Last year, though, I was completely unprepared. When you go to the ER in a rescue squad, you don’t have the luxury of planning. I grabbed my phone and one simple scarf project. No iPad, no laptop, no work projects. The whole focus of my life for almost a week was breathing in and breathing out. That’s about as simple as it gets! As I began to feel better, I asked the hospital’s volunteer coordinator for some yarn to make something for their prayer shawl ministry. But even that was secondary to my main occupation of breathing in and breathing out, first with oxygen and then gradually on my own.

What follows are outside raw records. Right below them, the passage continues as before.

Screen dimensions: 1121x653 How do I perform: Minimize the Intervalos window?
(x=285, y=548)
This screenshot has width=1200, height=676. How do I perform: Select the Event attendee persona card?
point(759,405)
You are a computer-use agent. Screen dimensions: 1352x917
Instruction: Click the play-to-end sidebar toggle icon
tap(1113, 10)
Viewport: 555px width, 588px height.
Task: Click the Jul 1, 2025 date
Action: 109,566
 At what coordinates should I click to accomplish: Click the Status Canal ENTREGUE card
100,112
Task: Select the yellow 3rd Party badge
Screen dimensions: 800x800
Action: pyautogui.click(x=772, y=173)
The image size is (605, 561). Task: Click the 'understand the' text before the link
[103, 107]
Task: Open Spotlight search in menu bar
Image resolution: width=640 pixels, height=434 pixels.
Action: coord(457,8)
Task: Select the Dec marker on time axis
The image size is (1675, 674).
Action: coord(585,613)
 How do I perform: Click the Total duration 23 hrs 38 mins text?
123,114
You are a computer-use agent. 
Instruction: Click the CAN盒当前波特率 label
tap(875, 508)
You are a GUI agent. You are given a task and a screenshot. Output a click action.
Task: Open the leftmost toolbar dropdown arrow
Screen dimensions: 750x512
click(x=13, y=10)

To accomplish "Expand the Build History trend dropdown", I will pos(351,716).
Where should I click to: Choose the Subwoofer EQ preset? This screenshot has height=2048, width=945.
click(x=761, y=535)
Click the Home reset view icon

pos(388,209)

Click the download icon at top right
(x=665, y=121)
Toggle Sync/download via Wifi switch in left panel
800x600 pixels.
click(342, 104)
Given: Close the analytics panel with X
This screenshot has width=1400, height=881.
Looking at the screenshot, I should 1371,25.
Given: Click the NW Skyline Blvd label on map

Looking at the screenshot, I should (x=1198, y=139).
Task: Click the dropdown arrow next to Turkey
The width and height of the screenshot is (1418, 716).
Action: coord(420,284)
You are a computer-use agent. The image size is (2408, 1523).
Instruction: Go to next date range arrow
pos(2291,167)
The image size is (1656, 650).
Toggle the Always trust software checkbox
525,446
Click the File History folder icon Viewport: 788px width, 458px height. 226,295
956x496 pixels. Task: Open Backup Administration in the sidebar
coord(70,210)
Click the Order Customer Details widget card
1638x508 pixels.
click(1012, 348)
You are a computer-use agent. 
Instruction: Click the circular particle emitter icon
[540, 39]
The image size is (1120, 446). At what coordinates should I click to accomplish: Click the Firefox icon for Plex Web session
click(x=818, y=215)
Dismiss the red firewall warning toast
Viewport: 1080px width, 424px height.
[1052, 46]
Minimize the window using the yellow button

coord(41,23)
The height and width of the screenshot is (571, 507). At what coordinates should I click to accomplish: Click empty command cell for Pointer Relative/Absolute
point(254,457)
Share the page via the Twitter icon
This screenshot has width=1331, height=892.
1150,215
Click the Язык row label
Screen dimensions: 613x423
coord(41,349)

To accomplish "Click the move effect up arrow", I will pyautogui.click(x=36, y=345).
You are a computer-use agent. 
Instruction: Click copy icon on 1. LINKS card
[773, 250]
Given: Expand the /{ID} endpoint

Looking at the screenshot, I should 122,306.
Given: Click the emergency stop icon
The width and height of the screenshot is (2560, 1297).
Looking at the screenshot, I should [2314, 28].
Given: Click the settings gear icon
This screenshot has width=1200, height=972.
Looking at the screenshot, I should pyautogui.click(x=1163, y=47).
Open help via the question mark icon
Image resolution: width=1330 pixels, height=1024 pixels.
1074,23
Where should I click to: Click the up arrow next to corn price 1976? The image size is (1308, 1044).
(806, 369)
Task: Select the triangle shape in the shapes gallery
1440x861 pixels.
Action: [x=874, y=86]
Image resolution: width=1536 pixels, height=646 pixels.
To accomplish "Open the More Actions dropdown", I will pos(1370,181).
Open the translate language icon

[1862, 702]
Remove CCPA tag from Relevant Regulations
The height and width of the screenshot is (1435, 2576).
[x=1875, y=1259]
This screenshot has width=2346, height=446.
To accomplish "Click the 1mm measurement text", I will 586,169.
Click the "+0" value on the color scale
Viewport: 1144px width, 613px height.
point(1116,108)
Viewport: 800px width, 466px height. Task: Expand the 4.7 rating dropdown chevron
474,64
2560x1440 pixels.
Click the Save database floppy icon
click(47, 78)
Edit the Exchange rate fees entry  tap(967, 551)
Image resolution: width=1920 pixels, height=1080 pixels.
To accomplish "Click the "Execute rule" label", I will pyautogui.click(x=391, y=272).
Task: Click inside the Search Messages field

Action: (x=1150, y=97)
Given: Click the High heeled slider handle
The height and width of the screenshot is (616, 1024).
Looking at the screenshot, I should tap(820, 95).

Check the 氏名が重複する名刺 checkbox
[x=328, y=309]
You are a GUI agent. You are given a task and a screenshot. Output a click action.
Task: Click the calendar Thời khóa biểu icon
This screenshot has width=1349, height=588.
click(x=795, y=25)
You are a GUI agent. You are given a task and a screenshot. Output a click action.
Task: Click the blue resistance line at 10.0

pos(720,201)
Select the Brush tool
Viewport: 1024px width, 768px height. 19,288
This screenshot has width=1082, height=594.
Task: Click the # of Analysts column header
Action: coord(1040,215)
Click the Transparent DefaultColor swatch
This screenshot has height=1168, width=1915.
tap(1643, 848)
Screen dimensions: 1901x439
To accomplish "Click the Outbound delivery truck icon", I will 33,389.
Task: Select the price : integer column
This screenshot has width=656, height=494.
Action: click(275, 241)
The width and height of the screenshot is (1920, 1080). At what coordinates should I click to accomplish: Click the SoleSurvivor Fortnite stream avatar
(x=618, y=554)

We fill our lives and our calendars with more than we can do in 24 hours and we do that for days on end. Reluctant to cross anything off, we simply push tasks to the next day and the next. Often we accumulate possessions with the same disregard for space and clarity. Many of us struggle with letting go of the things in our lives, often because those things hold memories of our past and of beloved friends and family. Advent calls us to simplify our lives and our homes so we can focus on what really matters: being aware of the Spirit of God breathing within and around us.
As we begin the second week of Advent this year, we hear the call of John the Baptist to turn our lives around, to let go of those things that keep us too far away from God’s presence. He preached a fierce and compelling message to people who had lost their way. But he also brought the message home to them in ways that spoke to the uniqueness of their way of life.
And the crowds asked him, “What then should we do?” In reply he said to them, “Whoever has two coats must share with anyone who has none; and whoever has food must do likewise.” Even tax-collectors came to be baptized, and they asked him, “Teacher, what should we do?” He said to them, “Collect no more than the amount prescribed for you.” Soldiers also asked him, “And we, what should we do?” He said to them, “Do not extort money from anyone by threats or false accusation, and be satisfied with your wages.”
We have a tendency to live “all-or-nothing” lives, especially when we’re trying to make changes and become better people. We swing from one extreme to the other and forget that temperance, too, is a virtue.